2: I think a common misconception about race is that it is clearly defined and that it can be easily based on how someone looks. The impact of race is real and it is a complicated between biological and social factors. Racism is often portrayed as only overt, personal prejudice and it is important to recognize how racism can be systemic and unconscious.  I think a misconception about colorism is that it is about personal preference and historical context is not taken into account.

Why do you think it’s important to raise awareness about colorism?

1: We live in a society where we receive these messages and we internalize them, even if they are from other minorities. When we internalize them, these messages can impact mental health, self-esteem, how people view themselves, and can lead to self-hatred. We are perpetuating these messages in our own communities and we need to be aware of it to stop it.

 2: I think raising awareness about colorism is important because it sheds light on how ingrained these beliefs and prejudices are in society.
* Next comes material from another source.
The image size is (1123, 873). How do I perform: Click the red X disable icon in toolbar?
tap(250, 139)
For example, the Clark Doll Experiment administered by Kenneth and Mamie Clark, was an experiment that reflected how children perceive race at a young age and how whiteness was often viewed as the norm. Raising awareness is one of the steps to work toward challenging the negative impact of colorism.

What is one way for people to take action against colorism?

1: One way is to become aware of your own biases and stereotypes. Reflect on your interactions with minority groups and ask yourself “Do I have a diverse group of friends?” and “Who are the people I feel more comfortable around and why?”. Realize that we internalize these messages and question why it’s like that.

2: I think that encouraging critical discussions about colorism and raising awareness about the impact of colorism. It is also important to discuss societal factors and understanding colorism within a historical context, such as exploring colonialism and slavery. I think that diversity and representation matters in media in challenging whiteness as the norm.


Colorism has had and continues to have a huge impact on people and society. Discrimination against those with darker skin still goes on today but raising awareness about colorism is the first step to its end.